# **Importing the Dataset from Kaggle**

In this section, we connect Google Drive to access the Kaggle API token stored within it.
Using the Kaggle API, we import the **NASA Website Data dataset**, which contains **HTTP web server logs** from the **NASA Kennedy Space Center (KSC)** for August 1995. Each record represents a single request made by an Internet host to the NASA website and includes details such as the **requesting host, timestamp, requested resource (URL), HTTP status code**, and **response size in bytes**.

In [2]:
from google.colab import drive
drive.mount('/content/drive')

Mounted at /content/drive


In [3]:
!mkdir ~/.kaggle
!cp /content/drive/MyDrive/kaggle/kaggle.json ~/.kaggle/
!chmod 600 ~/.kaggle/kaggle.json

In [4]:
!kaggle datasets download -d djaouadnm/nasa-website-data

Dataset URL: https://www.kaggle.com/datasets/djaouadnm/nasa-website-data
License(s): CC0-1.0
Downloading nasa-website-data.zip to /content
  0% 0.00/16.1M [00:00<?, ?B/s]
100% 16.1M/16.1M [00:00<00:00, 1.24GB/s]


In [5]:
!unzip -o nasa-website-data.zip

Archive:  nasa-website-data.zip
  inflating: nasa_aug95_c.csv        


# **Reading CSV File**

In [7]:
from pyspark.sql import SparkSession
spark = SparkSession.builder.appName("LogsAnalysis").getOrCreate()

In [8]:
# Define the dataset path
path = "/content/nasa_aug95_c.csv"

# Read the CSV file into a Spark DataFrame
df = spark.read.csv(path, header=True, inferSchema=True)

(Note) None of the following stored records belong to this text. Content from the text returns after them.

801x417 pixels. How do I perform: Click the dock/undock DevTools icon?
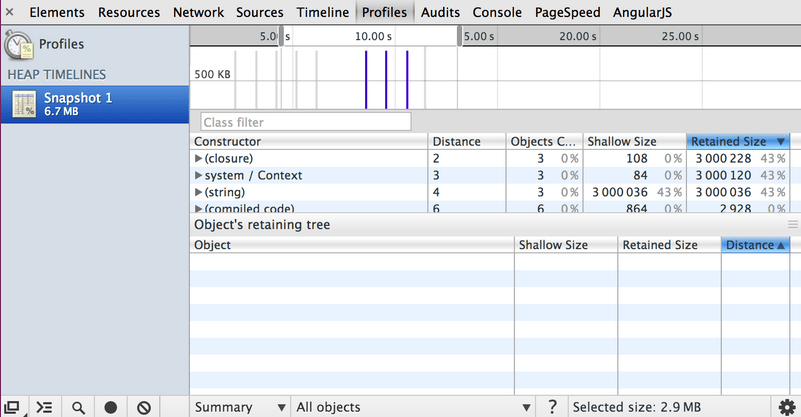12,407
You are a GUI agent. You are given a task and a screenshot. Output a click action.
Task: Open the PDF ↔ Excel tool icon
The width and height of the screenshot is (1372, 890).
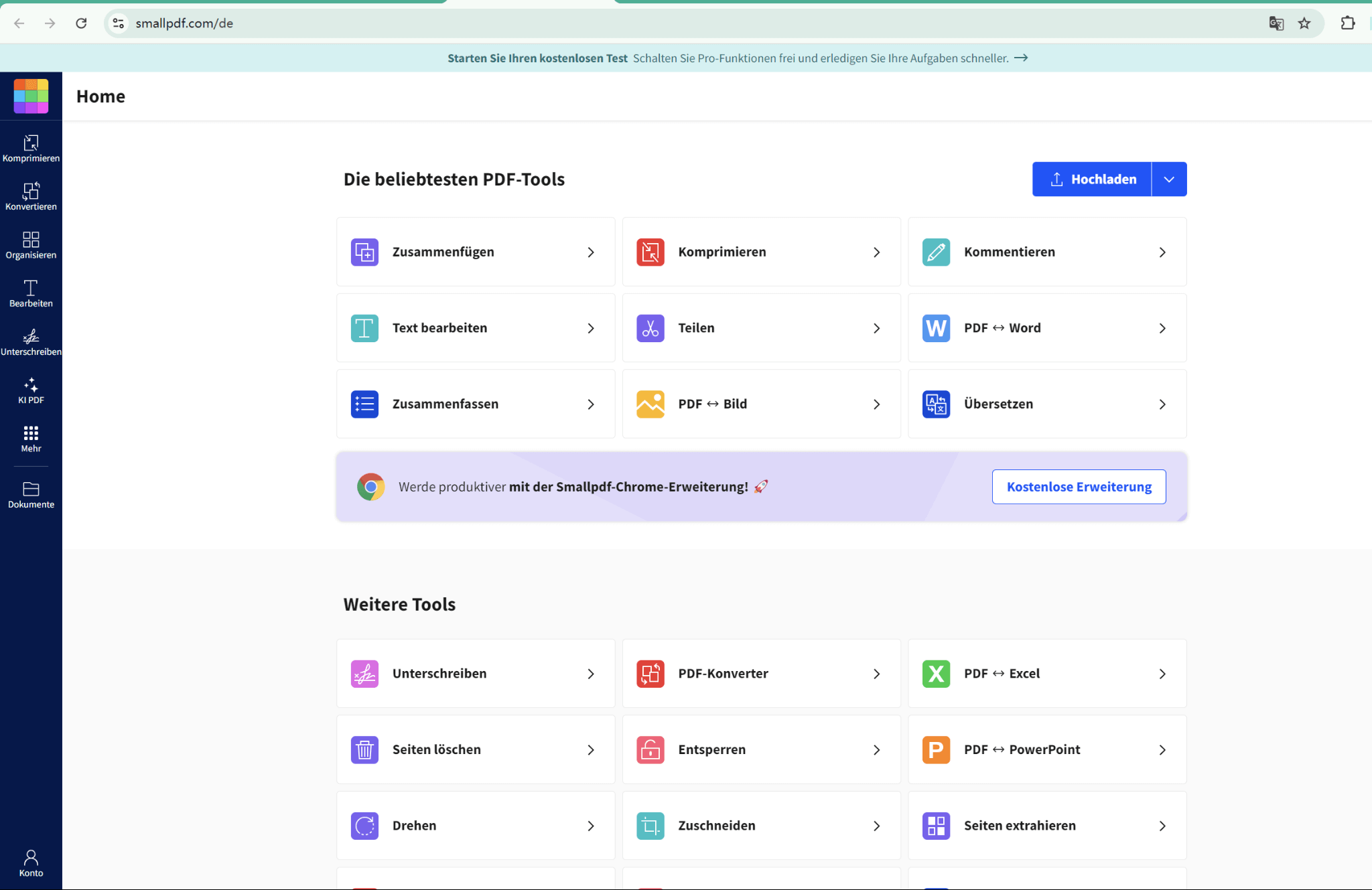[x=936, y=674]
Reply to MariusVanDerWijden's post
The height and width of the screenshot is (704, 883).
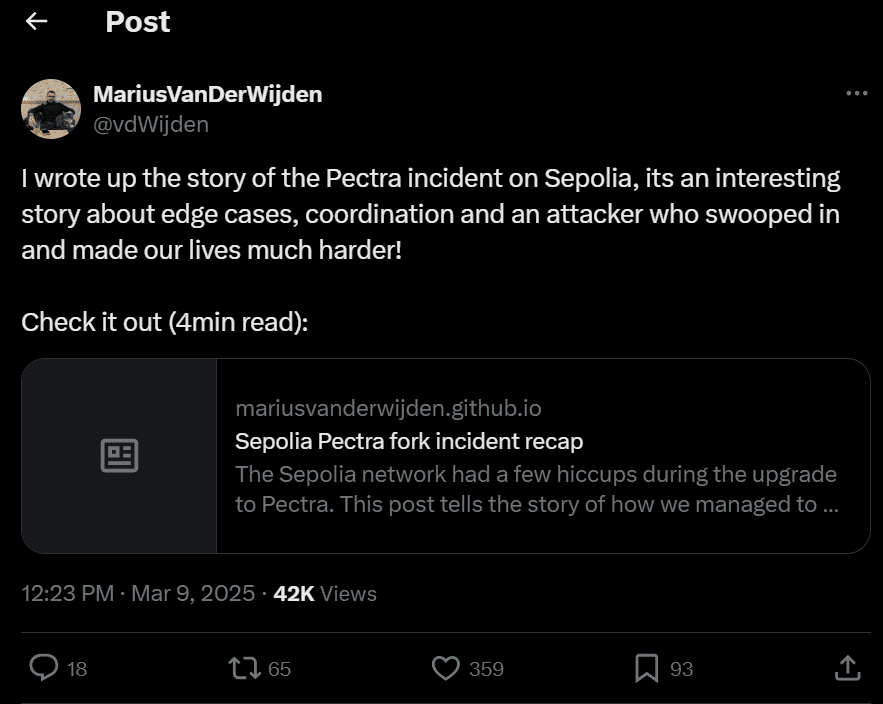(x=45, y=668)
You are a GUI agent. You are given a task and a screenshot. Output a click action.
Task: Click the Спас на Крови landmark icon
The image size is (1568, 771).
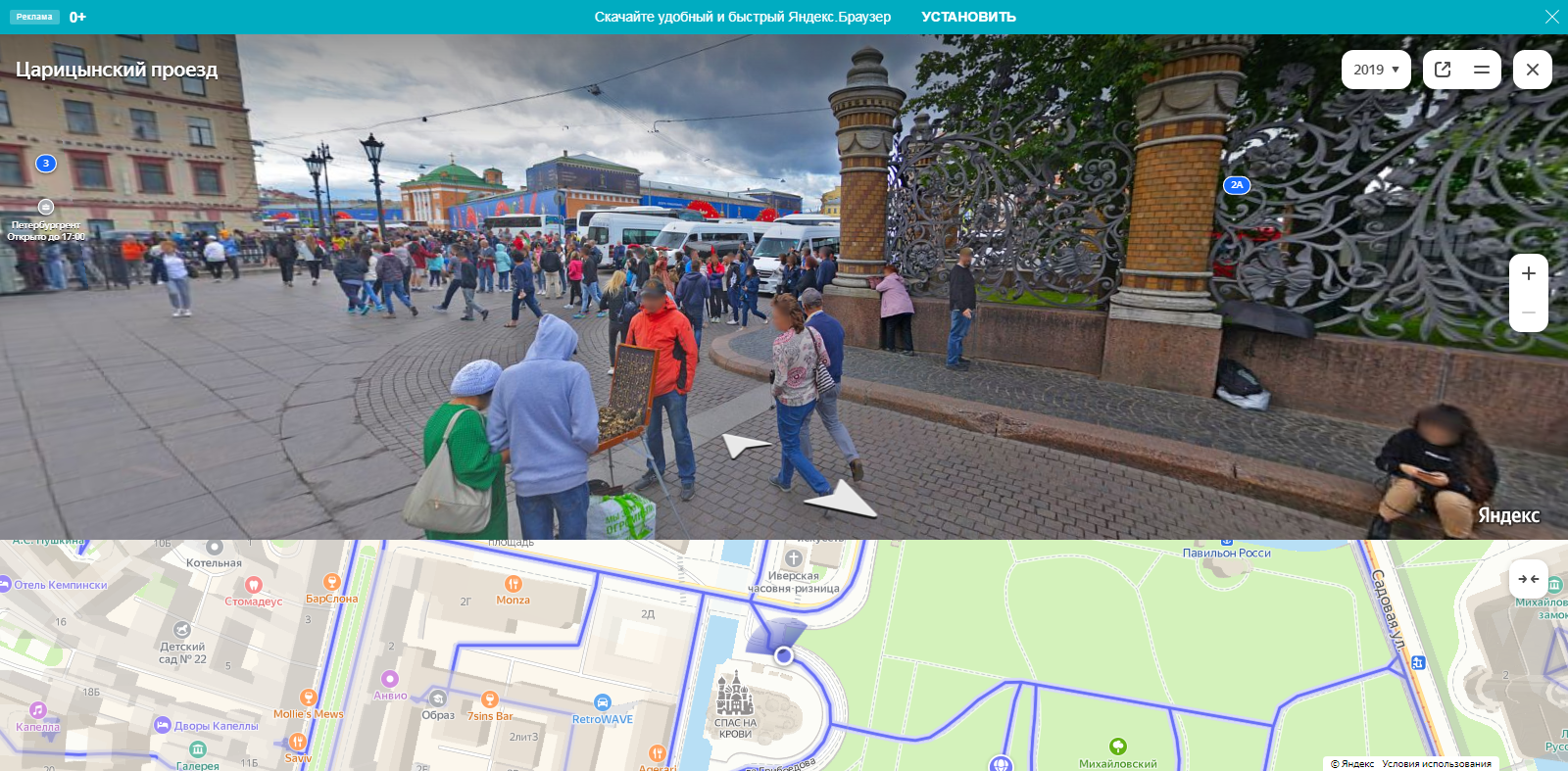(x=735, y=695)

# Display the first 5 rows of the DataFrame
df.show(5)

+-----------------+-------------------+--------------------+------+-------------+
|  requesting_host|           datetime|             request|status|response_size|
+-----------------+-------------------+--------------------+------+-------------+
|in24.inetnebr.com|1995-08-01 00:00:01|GET /shuttle/miss...|   200|       1839.0|
|  uplherc.upl.com|1995-08-01 00:00:07|      GET / HTTP/1.0|   304|          0.0|
|  uplherc.upl.com|1995-08-01 00:00:08|GET /images/ksclo...|   304|          0.0|
|  uplherc.upl.com|1995-08-01 00:00:08|GET /images/MOSAI...|   304|          0.0|
|  uplherc.upl.com|1995-08-01 00:00:08|GET /images/USA-l...|   304|          0.0|
+-----------------+-------------------+--------------------+------+-------------+
only showing top 5 rows



In [9]:
# Number of rows
df.count()

1569888

In [10]:
# To see basic statistics of numeric columns
df.describe().show()

+-------+--------------------+-----------------+-----------------+----------------+
|summary|     requesting_host|          request|           status|   response_size|
+-------+--------------------+-----------------+-----------------+----------------+
|  count|             1569888|          1569888|          1569888|         1555720|
|   mean|                NULL|             NULL|211.9429118510365|17244.9678759674|
| stddev|                NULL|             NULL|35.07107507102347|68244.0386594844|
|    min|         ***.novo.dk|                ?|              200|             0.0|
|    max|zzzzzzzz.mindspri...|huttle/countdown/|              501|       3421948.0|
+-------+--------------------+-----------------+-----------------+----------------+



In [11]:
# Print the schema (structure) of the DataFrame
df.printSchema()

root
 |-- requesting_host: string (nullable = true)
 |-- datetime: timestamp (nullable = true)
 |-- request: string (nullable = true)
 |-- status: integer (nullable = true)
 |-- response_size: double (nullable = true)



In [12]:
# Check column names with their data types
df.dtypes

[('requesting_host', 'string'),
 ('datetime', 'timestamp'),
 ('request', 'string'),
 ('status', 'int'),
 ('response_size', 'double')]

In [13]:
# Get unique values from the status column
df.select("status").distinct().show()

+------+
|status|
+------+
|   501|
|   500|
|   403|
|   404|
|   200|
|   304|
|   302|
|   400|
+------+



In short:
*   **200s** → Successful responses
*   **300s** → Redirection or cache-related
*   **400s** → Client-side errors
*   **500s** → Server-side errors

In [14]:
# To check for missing or null values in selected columns
from pyspark.sql.functions import col

def check_nulls(df):
    for c in df.columns:
        num_null = df.filter((col(c).isNull()) | (col(c) == "")).count()
        print(f"The column '{c}' has {num_null} null values.")

check_nulls(df)

The column 'requesting_host' has 0 null values.
The column 'datetime' has 0 null values.
The column 'request' has 0 null values.
The column 'status' has 0 null values.
The column 'response_size' has 14168 null values.


In [15]:
# Drop the rows where 'Sales' has null values
df = df.dropna(subset=["response_size"])

In [16]:
check_nulls(df)

The column 'requesting_host' has 0 null values.
The column 'datetime' has 0 null values.
The column 'request' has 0 null values.
The column 'status' has 0 null values.
The column 'response_size' has 0 null values.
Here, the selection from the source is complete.